▸ Task list
**1)** Using the passage about Alexandra Kitchin, answer these questions:
(a) Who was her godmother?
(b) Roughly how many times did Dodgson photograph her?
(c) How is the name "Xie" pronounced?
**2)** From the passage about Alexandra Kitchin, reproduce word for word the stretch from "She was the" through "of Alexandra) pictures.".

▸ Passage provided

════

Alexandra "Xie" Rhoda Kitchin (29 September 1864 – 6 April 1925) was a notable 'child-friend' and favourite photographic subject of Charles Lutwidge Dodgson (Lewis Carroll).

She was the daughter of Rev. George William Kitchin (1827–1912), who was Dodgson's colleague at Christ Church, Oxford, and later became Dean of Winchester and Dean of Durham, and his wife, Alice Maud Taylor, second daughter of Bridges Taylor, the British consul in Denmark at the time. Her godmother was Alexandra of Denmark, then Princess of Wales, who had been a childhood friend of her mother.  Xie had three younger brothers: George Herbert, Hugh Bridges, and Brook Taylor, and a younger sister, Dorothy Maud Mary.  All were featured in Dodgson's photographs.

Dodgson photographed her around fifty times, from age four until just before her sixteenth birthday.  The works they made together, often in tableau form, are commonly known to collectors, curators, and the contemporary artists who are inspired by them as the 'Xie' (pronounced 'Ecksy' — a diminutive form of Alexandra) pictures.

════

▸ Extracted material

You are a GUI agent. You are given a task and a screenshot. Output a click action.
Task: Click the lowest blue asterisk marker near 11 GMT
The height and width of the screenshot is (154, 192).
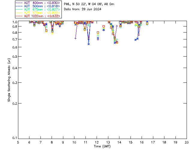[89, 44]
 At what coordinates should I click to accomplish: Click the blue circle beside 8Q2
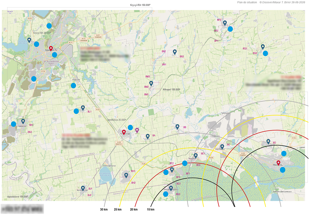265,53
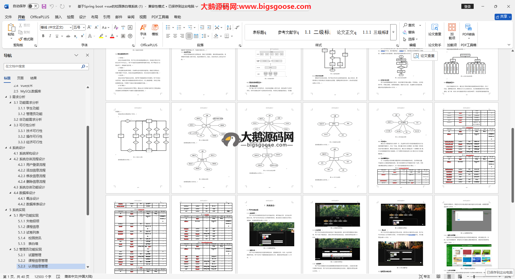Open the font name dropdown

pos(71,27)
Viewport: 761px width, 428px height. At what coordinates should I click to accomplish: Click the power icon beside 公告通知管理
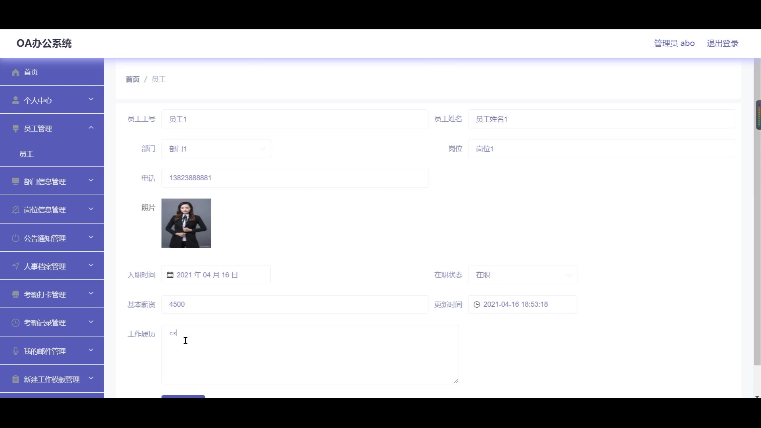pos(15,238)
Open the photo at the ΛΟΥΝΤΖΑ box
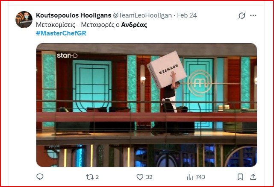 click(x=167, y=70)
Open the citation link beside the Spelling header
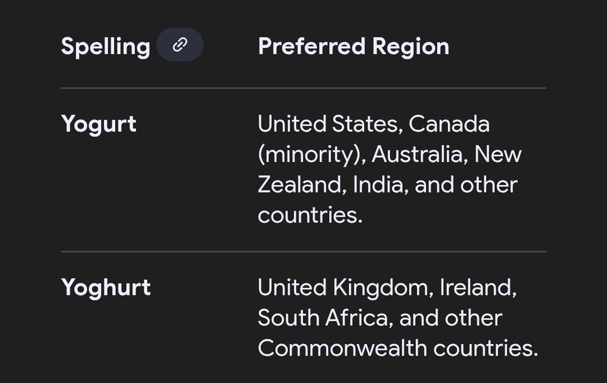The width and height of the screenshot is (607, 383). pos(179,44)
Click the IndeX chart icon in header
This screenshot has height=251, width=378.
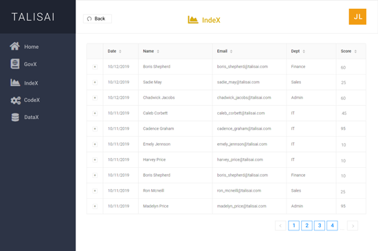point(193,20)
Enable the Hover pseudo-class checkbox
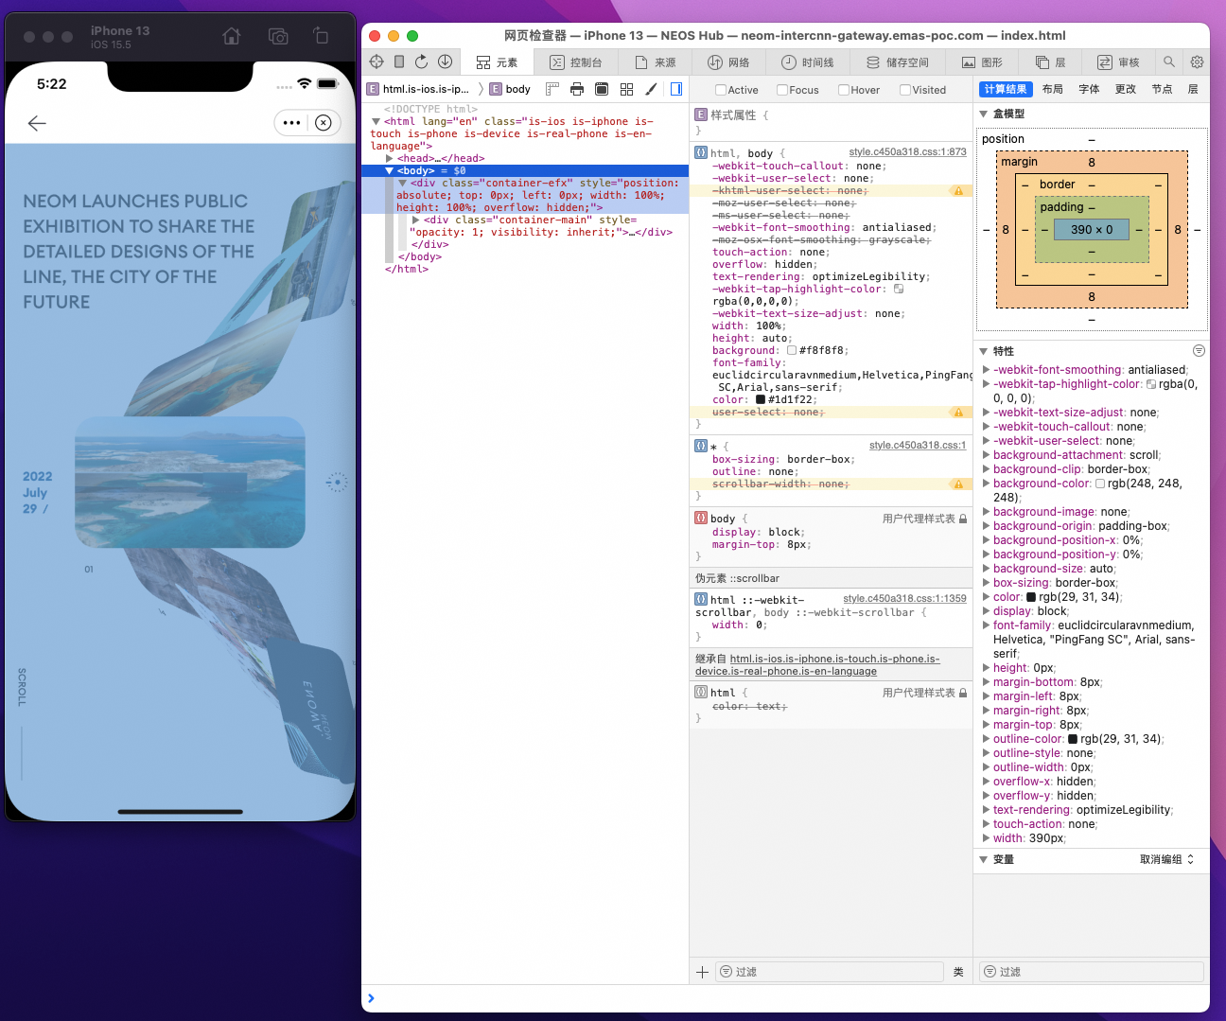 844,90
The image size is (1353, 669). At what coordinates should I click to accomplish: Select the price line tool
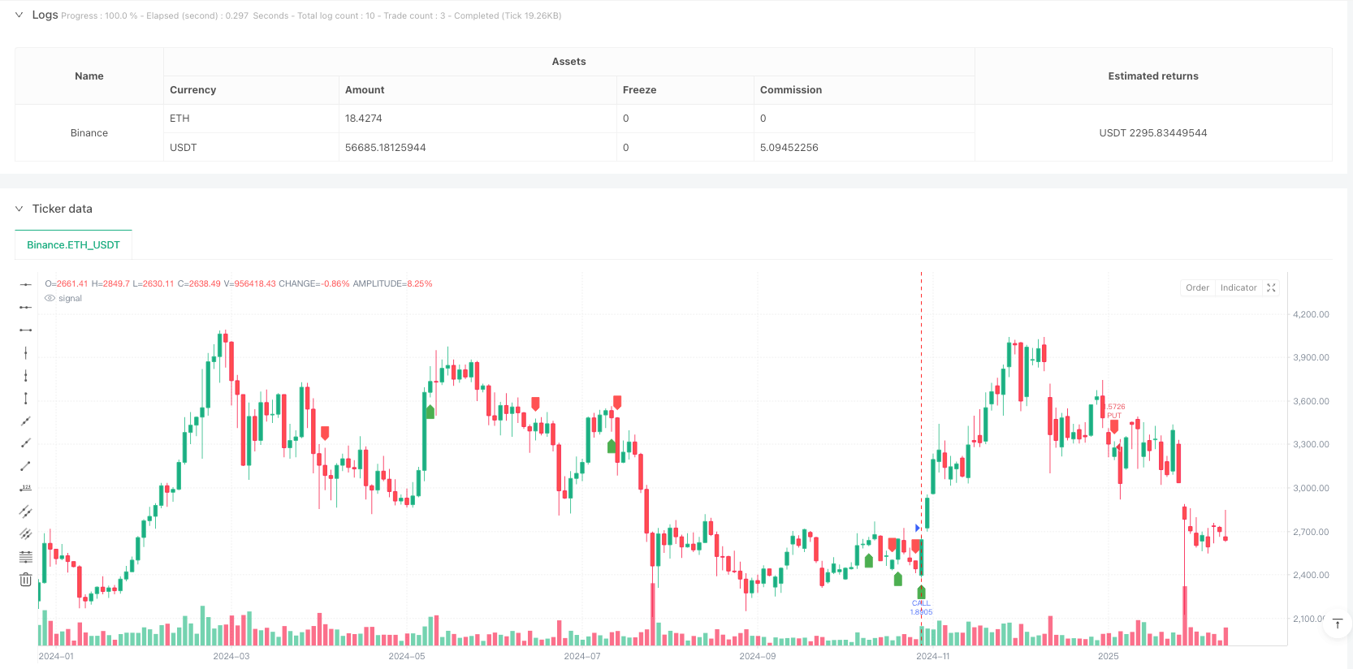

════

▸ Full answers
**1)**
(a) Alexandra of Denmark, then Princess of Wales.
(b) Around fifty times.
(c) "Ecksy."

**2)**
She was the daughter of Rev. George William Kitchin (1827–1912), who was Dodgson's colleague at Christ Church, Oxford, and later became Dean of Winchester and Dean of Durham, and his wife, Alice Maud Taylor, second daughter of Bridges Taylor, the British consul in Denmark at the time. Her godmother was Alexandra of Denmark, then Princess of Wales, who had been a childhood friend of her mother.  Xie had three younger brothers: George Herbert, Hugh Bridges, and Brook Taylor, and a younger sister, Dorothy Maud Mary.  All were featured in Dodgson's photographs.

Dodgson photographed her around fifty times, from age four until just before her sixteenth birthday.  The works they made together, often in tableau form, are commonly known to collectors, curators, and the contemporary artists who are inspired by them as the 'Xie' (pronounced 'Ecksy' — a diminutive form of Alexandra) pictures.